> **Text provided**:
__________________________________________________

C-9 An Act to amend the Criminal Code (conditional sentence of imprisonment)

Status: Passed in the House November 3

C-10 An Act to amend the Criminal Code (minimum penalties for offences involving firearms) and to make a consequential amendment to another Act

Status: Referred to justice committee June 13

C-11 An Act to amend the Canada Transportation Act and the Railway Safety Act and to make consequential amendments to other Acts

Status: Report stage February 6, 2007

C-12 An Act to provide for emergency management and to amend and repeal certain Acts

Status: Passed in the House December 11

C-13 An Act to implement certain provisions of the budget tabled in Parliament on May 2, 2006

Status: Royal Assent June 22

This is the budget implementation bill. The bill was accidentally given unanimous consent in the House on third reading when none of the opposition parties objected after confusion over who would speak to the bill.

C-14 An Act to amend the Citizenship Act (adoption)

__________________________________________________

> **Recorded information**:
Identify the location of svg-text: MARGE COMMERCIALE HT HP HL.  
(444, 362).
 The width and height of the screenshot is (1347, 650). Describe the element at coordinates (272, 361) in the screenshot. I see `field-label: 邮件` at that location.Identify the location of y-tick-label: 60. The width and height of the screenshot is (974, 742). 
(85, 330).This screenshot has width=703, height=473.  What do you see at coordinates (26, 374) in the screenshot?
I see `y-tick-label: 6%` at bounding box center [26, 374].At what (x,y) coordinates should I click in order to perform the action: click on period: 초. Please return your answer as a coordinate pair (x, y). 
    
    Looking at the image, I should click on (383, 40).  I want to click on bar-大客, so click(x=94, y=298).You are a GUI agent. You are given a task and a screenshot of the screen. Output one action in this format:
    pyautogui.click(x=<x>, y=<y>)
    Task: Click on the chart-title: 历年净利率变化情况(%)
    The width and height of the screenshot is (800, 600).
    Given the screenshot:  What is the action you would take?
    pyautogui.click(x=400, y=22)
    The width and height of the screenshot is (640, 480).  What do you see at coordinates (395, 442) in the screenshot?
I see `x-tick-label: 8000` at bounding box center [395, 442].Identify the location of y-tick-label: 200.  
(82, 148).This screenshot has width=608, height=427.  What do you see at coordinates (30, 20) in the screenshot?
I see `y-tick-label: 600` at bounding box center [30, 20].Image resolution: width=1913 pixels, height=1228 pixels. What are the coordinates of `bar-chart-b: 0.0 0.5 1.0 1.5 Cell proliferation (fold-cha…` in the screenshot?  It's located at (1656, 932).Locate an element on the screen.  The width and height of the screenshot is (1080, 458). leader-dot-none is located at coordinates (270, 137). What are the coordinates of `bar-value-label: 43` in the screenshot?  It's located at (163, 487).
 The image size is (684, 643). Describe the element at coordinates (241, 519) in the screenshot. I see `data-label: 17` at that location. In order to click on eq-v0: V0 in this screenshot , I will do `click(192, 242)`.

__________________________________________________

> **Work to be completed**:
Can you continue the list of House bills and their statuses from where its last entry stops? The items are separate material, apart from the bill status list.

> **Reply to the task**:
Status: Referred to citizenship and immigration committee June 13

This bill makes it easier for parents to obtain citizenship for children they adopt from overseas.

C-15 An Act to amend the Agricultural Marketing Programs Act

Status: Royal Assent June 22

C-16 An Act to amend the Canada Elections Act

Status: Passed in the House November 6

C-17 An Act to amend the Judges Act and certain other Acts in relation to courts

Status: Royal Assent December 14

This bill sets salaries for federally-appointed judges at a lower rate than that recommended by an independent panel. The panel wanted 10.8 per cent increase plus cost of living. The government is offering 7.25 per cent in the bill plus cost of living.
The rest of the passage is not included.